Imagine if they just actually trained the model on a bunch of photographs of a full glass of wine, knowing of this litmus test

link

gorkish 452 days ago

I obviously have no idea if they added real or synthetic data to the training set specifically regarding the full-to-the-brim wineglass test, but I fully expect that this prompt is now compromised in the sense that because it is being discussed in the public sphere, it's has inherently become part of the test suite.

Remember the old internet adage that the fastest way to get a correct answer online is to post an incorrect one? I'm not entirely convinced this type of iterative gap finding and filling is really much different than natural human learning behavior.

link

friendzis 451 days ago

> I'm not entirely convinced this type of iterative gap finding and filling is really much different than natural human learning behavior.

Take some artisan, I'll go with a barber. The human person is not the best of the best, but still a capable barber, who can implement several styles on any head you throw at them.
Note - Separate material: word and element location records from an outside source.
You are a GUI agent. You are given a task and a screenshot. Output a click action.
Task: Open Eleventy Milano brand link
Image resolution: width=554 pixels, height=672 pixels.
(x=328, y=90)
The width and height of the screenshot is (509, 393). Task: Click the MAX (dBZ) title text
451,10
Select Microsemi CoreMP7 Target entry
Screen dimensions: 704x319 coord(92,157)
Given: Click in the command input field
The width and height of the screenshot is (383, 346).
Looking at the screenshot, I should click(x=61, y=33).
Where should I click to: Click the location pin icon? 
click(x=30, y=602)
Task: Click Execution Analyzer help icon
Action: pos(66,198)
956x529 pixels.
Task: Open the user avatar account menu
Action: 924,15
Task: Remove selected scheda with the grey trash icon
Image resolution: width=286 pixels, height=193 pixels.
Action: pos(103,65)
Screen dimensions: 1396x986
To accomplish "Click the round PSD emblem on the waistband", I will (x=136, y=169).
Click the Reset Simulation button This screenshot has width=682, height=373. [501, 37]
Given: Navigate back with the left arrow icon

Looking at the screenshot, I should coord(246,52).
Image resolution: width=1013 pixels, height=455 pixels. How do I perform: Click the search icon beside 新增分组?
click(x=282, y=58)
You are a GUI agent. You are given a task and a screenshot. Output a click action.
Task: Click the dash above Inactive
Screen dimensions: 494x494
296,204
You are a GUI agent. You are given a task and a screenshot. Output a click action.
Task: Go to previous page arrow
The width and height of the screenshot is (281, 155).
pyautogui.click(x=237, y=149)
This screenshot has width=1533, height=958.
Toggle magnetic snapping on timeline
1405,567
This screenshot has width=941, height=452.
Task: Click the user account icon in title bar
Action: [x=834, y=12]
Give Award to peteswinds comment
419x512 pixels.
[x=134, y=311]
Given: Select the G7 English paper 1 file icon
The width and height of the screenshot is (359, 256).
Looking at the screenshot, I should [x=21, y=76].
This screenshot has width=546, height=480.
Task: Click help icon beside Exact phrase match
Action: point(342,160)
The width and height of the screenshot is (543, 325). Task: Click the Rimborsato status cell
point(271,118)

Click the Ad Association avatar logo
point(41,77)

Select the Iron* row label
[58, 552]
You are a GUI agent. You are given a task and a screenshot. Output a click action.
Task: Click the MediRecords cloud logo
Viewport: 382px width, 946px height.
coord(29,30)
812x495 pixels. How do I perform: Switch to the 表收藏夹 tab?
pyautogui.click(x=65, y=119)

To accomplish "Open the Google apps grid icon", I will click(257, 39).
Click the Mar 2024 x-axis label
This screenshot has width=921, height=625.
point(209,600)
A client comes, describes certain style they want. The barber is not sure how to implement such a style, consults with master barber beside, that barber describes the technique required for that particular style, our barber in question comes and implements that style. Probably not perfectly as they need to train their mind-body coordination a bit, but the cut is good enough that the client is happy.

There was no traditional training with "gap finding and filling" involved. The artisan already possessed core skill and knowledge required, was filled on the particulars of their task at hand and successfully implemented the task. There was no looking at examples of finished work, no looking at example of process, no iterative learning by redoing the task a bunch of times.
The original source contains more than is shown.